Advertisement

All-electric claims for Chevy Volt fire up GM’s critics

Share

To understand the furor that erupted recently when General Motors rolled out its new electric car, the Chevy Volt, for its public debut, it pays to keep the following fact in mind: For electric car enthusiasts, GM is a company with blood on its hands.

The crime was the murder of the EV1, the pioneering all-electric car GM produced from 1996 to 1999 and supported indifferently until it shut down the program for good in 2005.

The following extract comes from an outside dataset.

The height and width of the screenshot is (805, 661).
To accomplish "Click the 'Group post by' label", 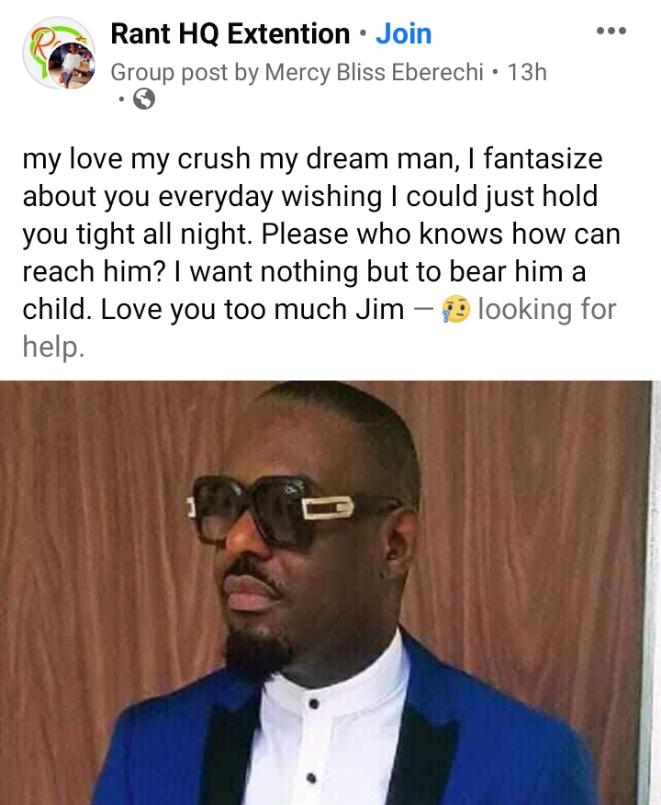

The killing of the electric car, to paraphrase the title of a fine 2006 documentary about the EV1, is widely seen as a major blunder by the company, and one that led to the U.S. auto industry getting its lunch eaten in the high-mpg market by competitors like Toyota. Instead, GM moved whole-hog into building Hummers, and if you know the definition of “bankruptcy,” you know how that turned out.

Advertisement

Given this rap sheet, it’s unsurprising that when GM disclosed the technological innards of the Volt last week, EV enthusiasts and the auto press were on the lookout for holes in its story. What they seized on was the revelation that in certain circumstances, the Volt’s gasoline engine will have more to do with powering the wheels than GM had previously let on.

This generated incendiary articles on automobile blogs accusing GM of having “lied” about the Volt by making it seem greener and more technologically advanced than it is. “Chevy Volt is not a true EV,” wrote Edmunds.com’s Insideline blogger, who seemed to take it personally. “Don’t believe everything GM says. No matter how many times they say it,” he added.

That’s not merely a commentary on GM — it’s a reminder of the absolutely awful record of this country, its auto industry and its political leaders in delivering on their rhetoric about the need to wean ourselves from foreign oil. By killing the EV1, GM set this all-important goal back by at least a decade.

The new controversy was surely an undesired distraction for what GM hoped would be an unalloyed love-fest for the Chevy Volt from the automotive press. Indeed, the car has received almost universal kudos from test drivers. Having tried it out, I can tell you the demo model, at least, is an impressive, zippy and fun ride. It goes on sale later this year.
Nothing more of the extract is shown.